### SUPPLIED PASSAGE
Understanding how batches are generated from directories

pdoerschuk · March 23, 2017, 7:59pm

I’m new to DL. Trying to understand how batches are generated from directories. I’ve read through the image modules in keras, but some things are hard to follow. I’m making several assumptions (some based on what I think would be desirable), but would appreciate knowing if they are correct:

Each batch includes an equal number of examples from each class, even if the number of examples in the different classes varies
Examples in each batch are selected in the order in which they appear in the class directory (perhaps this is not the case if shuffle is true???)
If no shuffle, the generator starts over with the first example in the class folder after it has exhausted all the examples in the class folder
One randomly transformed version (rotated, etc.) of each selected image is added to the batch
Batches continue to be generated until all examples have been included (e.g., if batch size is 10, class 1 has 100 examples and class 2 has 50 examples, 20 batches will be created, each with 5 examples from class 1 and 5 examples from class 2; class 2 examples will be used twice as often as class 1 )
Each epoch trains each batch for one iteration, until all training examples have been covered
Batches/examples are not stored but are generated on the fly, so with each epoch batches are generated again and may be different due to different transformations applied in item 4
Thanks very much for your help!!

### SHORT PROBLEM
From the forum post about generating batches from directories, extract the passage from "Each batch includes" to "as class 1 )". You can complete this without the material that comes next.

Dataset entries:
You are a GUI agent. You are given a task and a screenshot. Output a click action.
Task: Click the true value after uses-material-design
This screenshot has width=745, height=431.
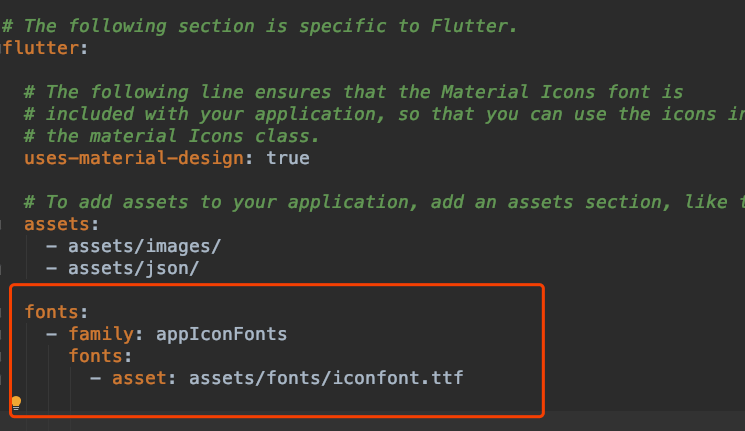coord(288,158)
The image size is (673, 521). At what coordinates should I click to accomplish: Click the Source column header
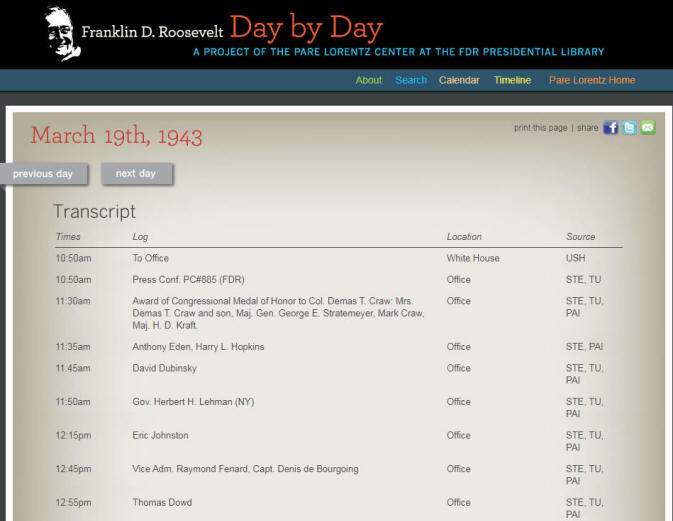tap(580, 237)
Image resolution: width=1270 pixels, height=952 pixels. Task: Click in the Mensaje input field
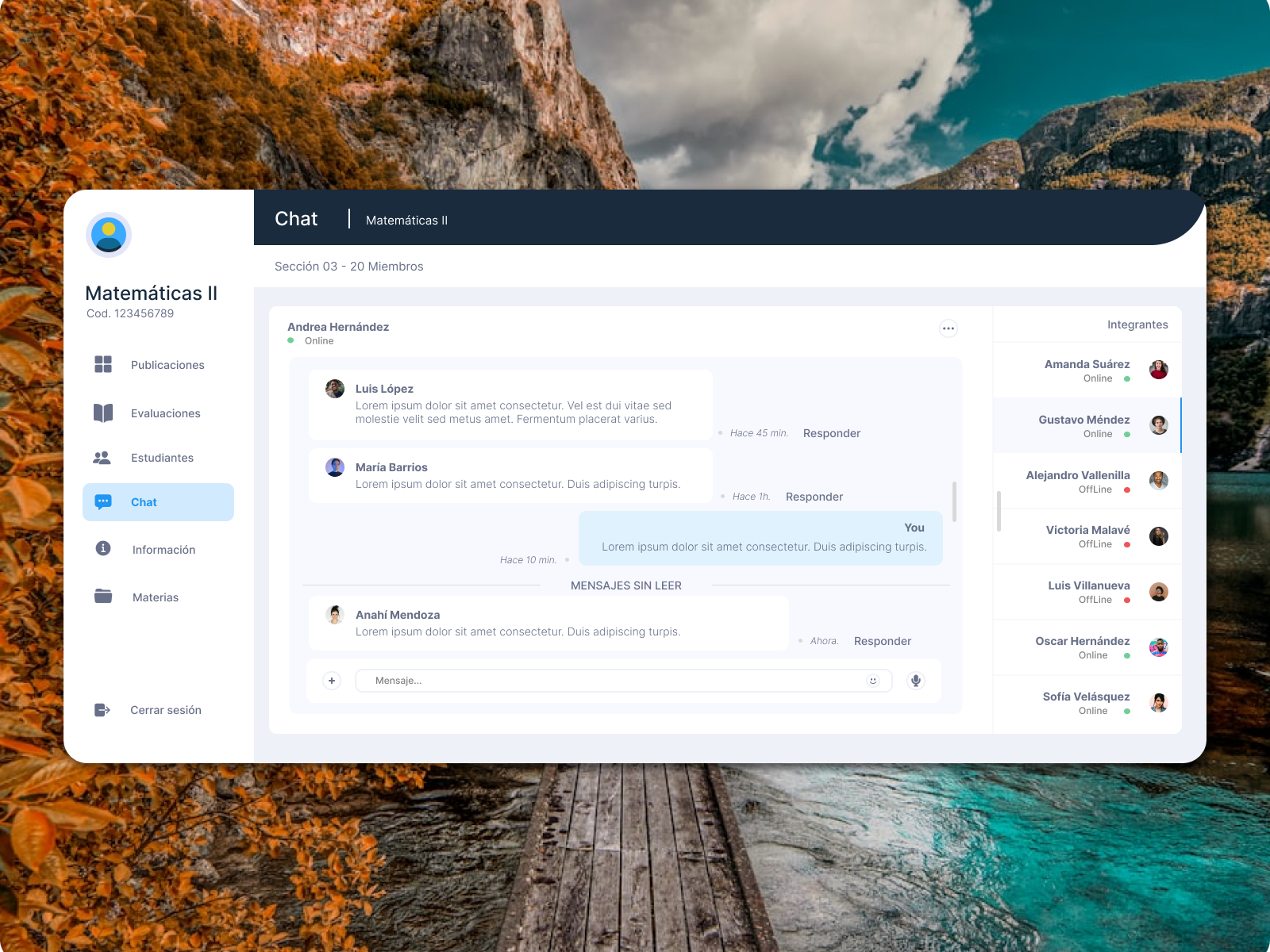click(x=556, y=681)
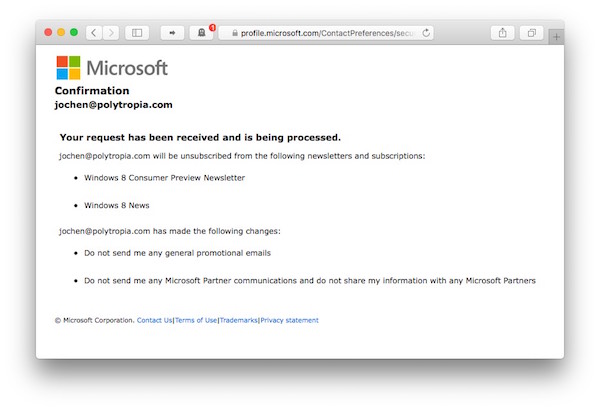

### REPLY
Each batch includes an equal number of examples from each class, even if the number of examples in the different classes varies
Examples in each batch are selected in the order in which they appear in the class directory (perhaps this is not the case if shuffle is true???)
If no shuffle, the generator starts over with the first example in the class folder after it has exhausted all the examples in the class folder
One randomly transformed version (rotated, etc.) of each selected image is added to the batch
Batches continue to be generated until all examples have been included (e.g., if batch size is 10, class 1 has 100 examples and class 2 has 50 examples, 20 batches will be created, each with 5 examples from class 1 and 5 examples from class 2; class 2 examples will be used twice as often as class 1 )